Top 5 reasons parents visit colleges
While students focus on what is important for them, parents can concentrate on how well the college functions as a surrogate home for the next four to six years.
1. Security Many campuses have their own security system including procedures, personnel and emergency blue light phone poles. Some offer late night escort services. Check out the crime rate on campus and in the surrounding community. Pay attention to the visitor policy and ease of strangers accessing the campus, the academic buildings, student center, athletic facilities and the residence halls. Many schools provide students with an I.D. card that acts as a dorm/room key and credit card for campus purchases such as for meals, laundry or bookstore. Learn about what happens if the card is lost/stolen.
2. Transportation Decide how the student will get around campus, the local community and home for a visit. Many colleges do not allow freshmen to keep a car on campus. For those that do, there may be a registration process, fee and assigned parking areas. Find out about driving and parking violation fines, location of gas/repair stations and cost of gas in the area. Check out the ease and expense of public and private transportation options, car pooling possibilities and college sponsored bus routes.
3. Local hotels Some colleges have hotels on campus but many do not. Learn about the cost, location and amenities of hotels, motels, inns and bed and breakfasts in the area to use for college visits. If there is a loyalty program, sign up. Make reservations early for big draw events like special athletic and cultural events, family weekends and graduation ceremonies.
4. Health Discover if there is a health clinic on campus and what medical and mental health services it provides at what cost. Also find out the location of the nearest hospital and any medical specialist the student may need. Often, colleges offer a variety of meal plan options but may insist on a particular one for freshmen. Find out how easily, if at all, any special dietary requests are filled. Notice where most students eat. How many are in the cafeteria, food court or other campus eateries.

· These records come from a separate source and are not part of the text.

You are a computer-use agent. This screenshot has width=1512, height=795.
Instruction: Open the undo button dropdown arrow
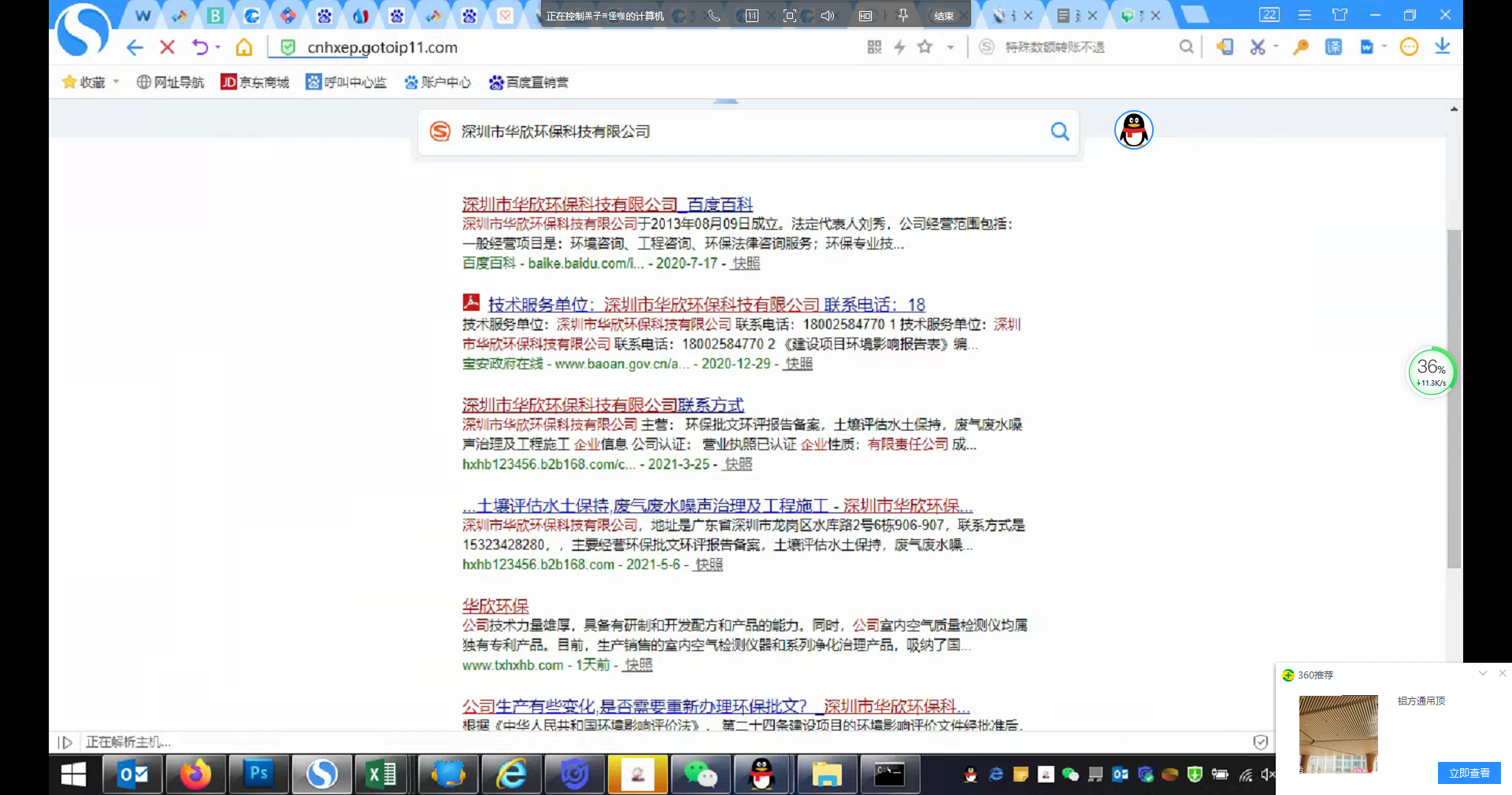click(218, 47)
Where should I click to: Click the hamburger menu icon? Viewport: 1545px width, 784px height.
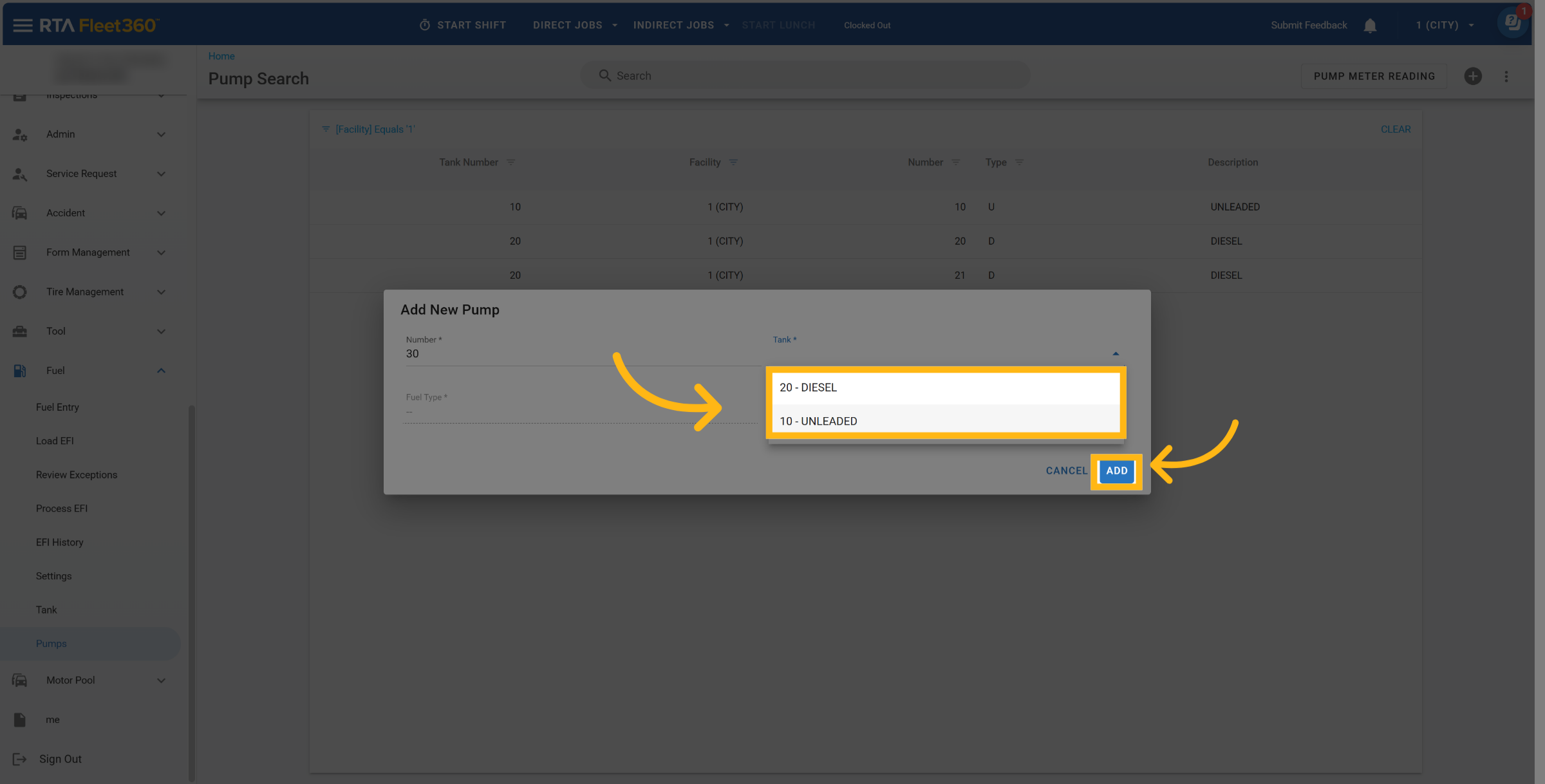click(x=23, y=25)
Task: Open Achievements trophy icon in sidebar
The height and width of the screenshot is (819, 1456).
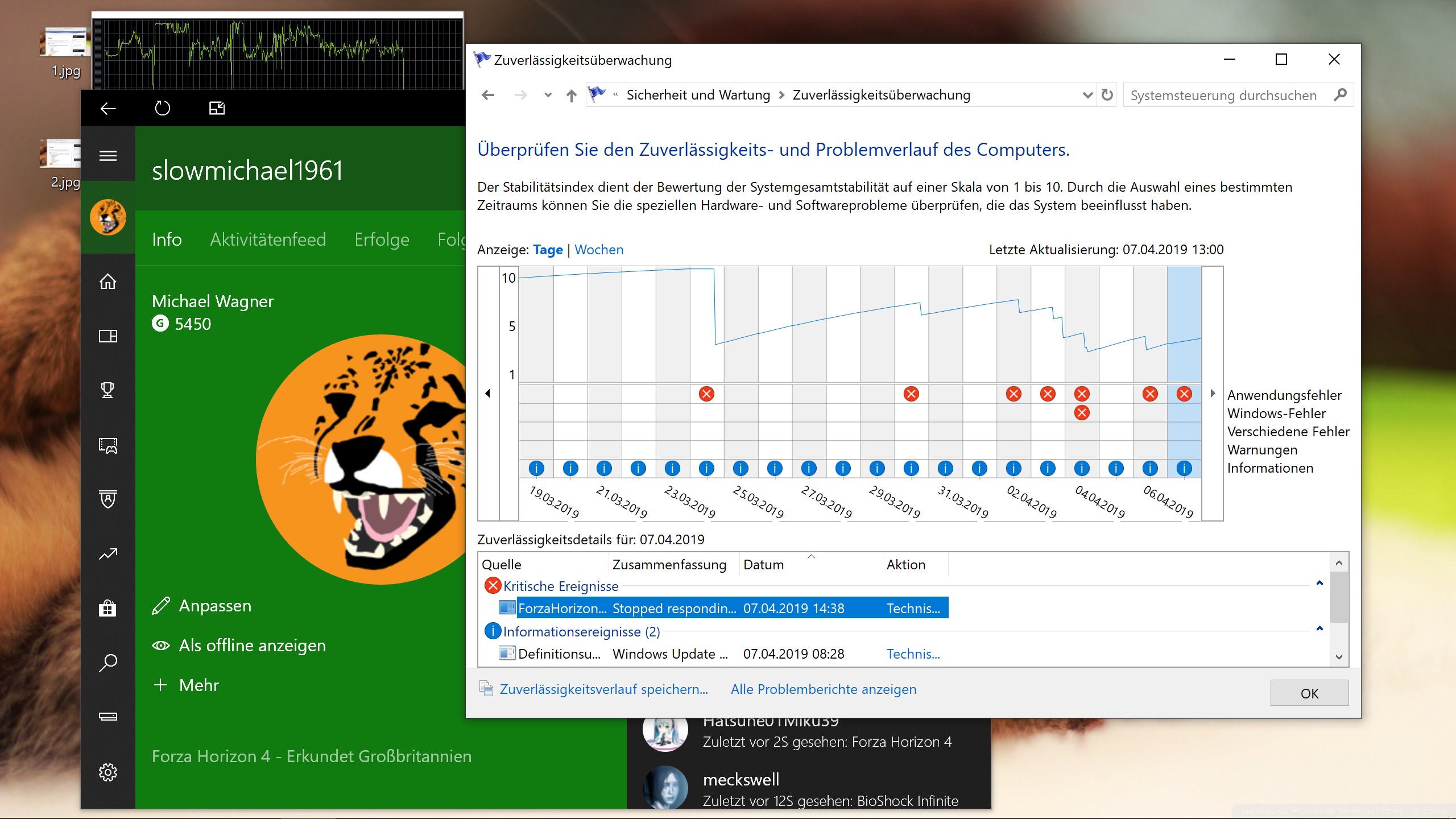Action: click(108, 390)
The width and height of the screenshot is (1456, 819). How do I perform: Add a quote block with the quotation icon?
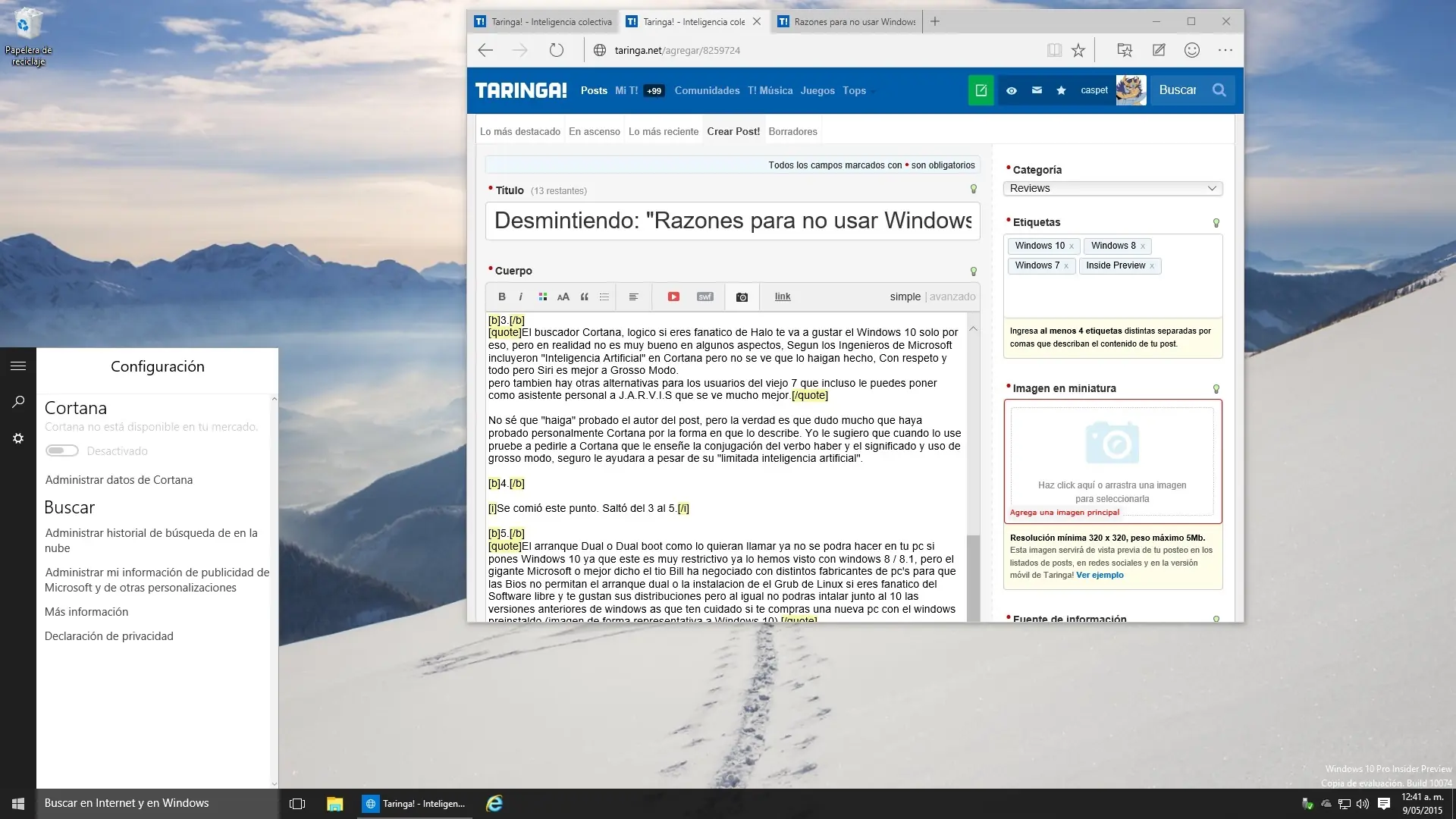pyautogui.click(x=585, y=297)
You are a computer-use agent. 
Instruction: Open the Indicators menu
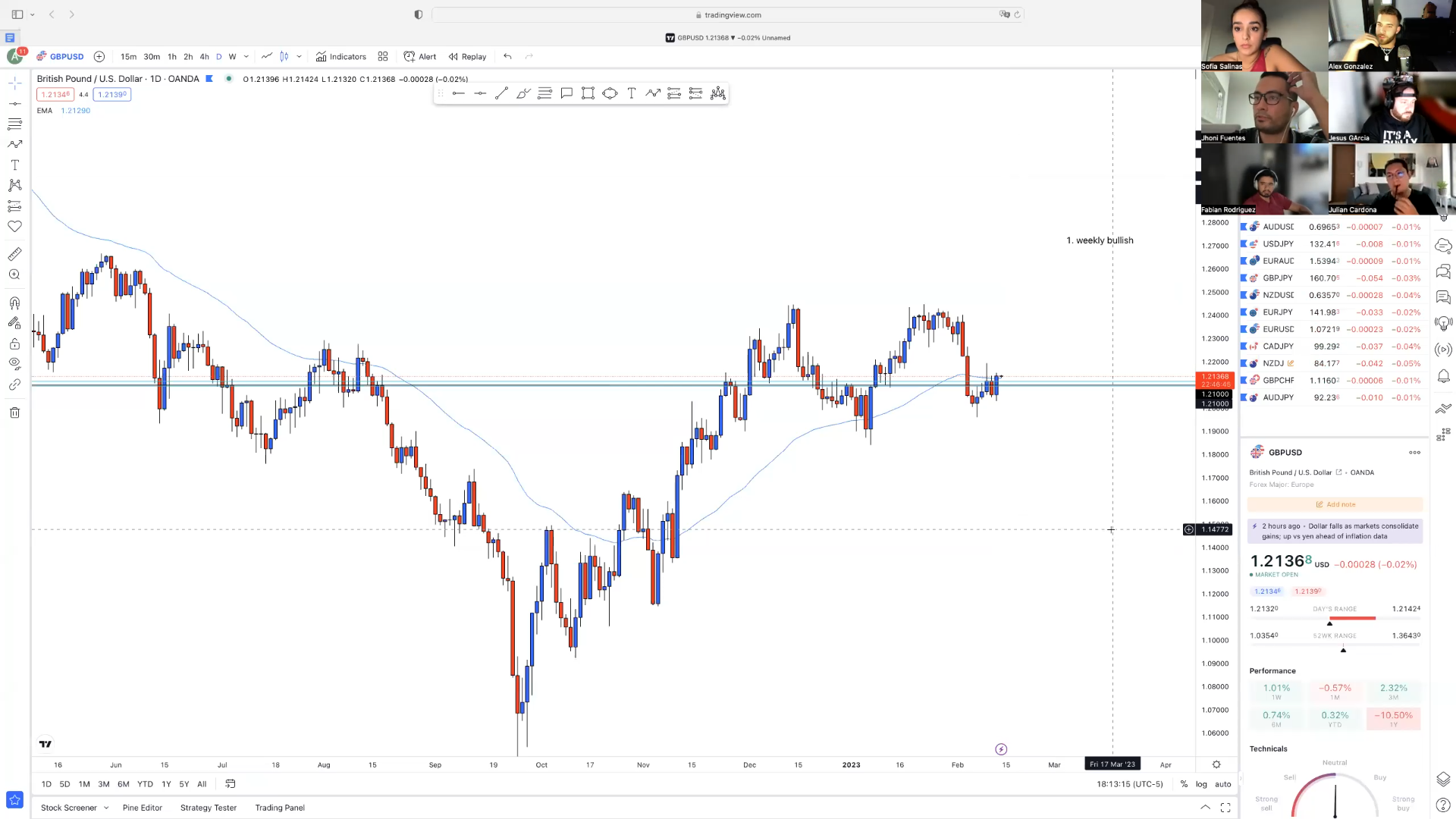[341, 56]
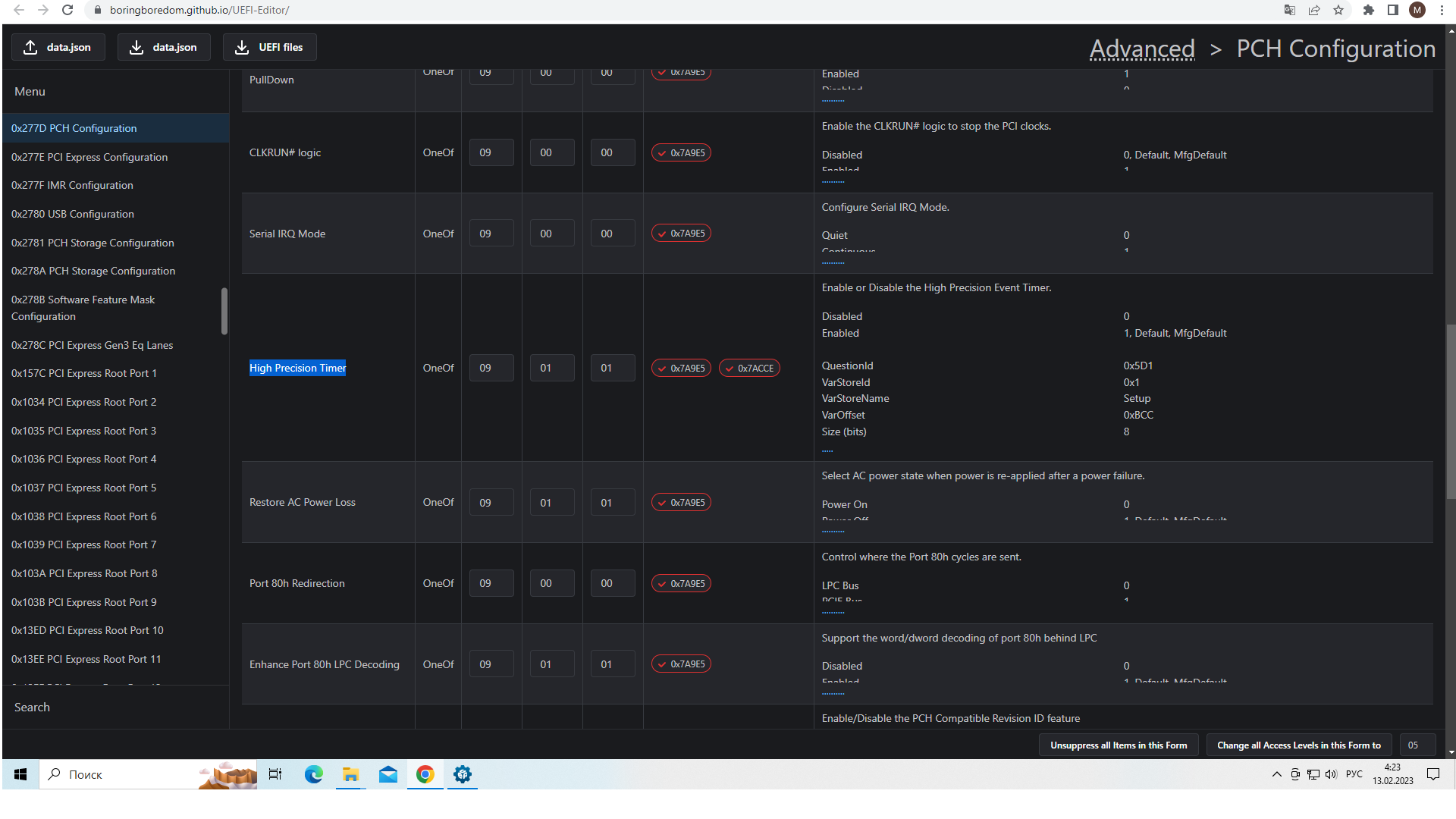Expand options under Port 80h Redirection description

(833, 613)
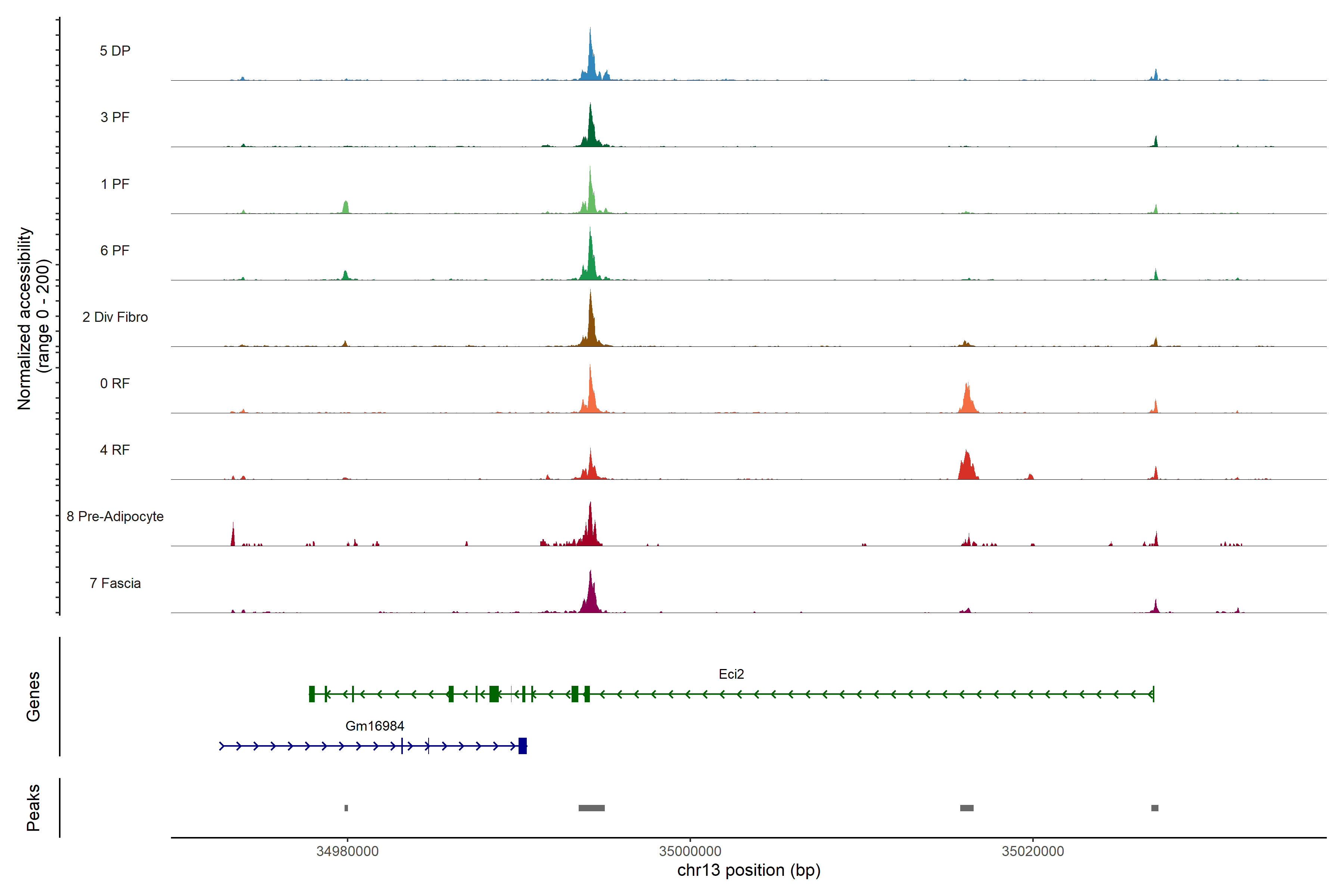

5. Move in Dorm rooms usually come partially furnished with the basics: bed, chest of drawers, desk and chair. It is up to the student to bring bedding, sheets and towels, additional lighting, rug, toiletries, clothing, shoes, books, supplies and personal possessions. Expect a van load of stuff that has to be transported from home to college and back again each year until graduation. Find out if there are elevators in freshmen dorms, availability of moving large carts and volunteers to help carry in all the student's stuff. Remember to bring a supply of water bottles to stay hydrated if the school doesn't hand out complimentary beverages.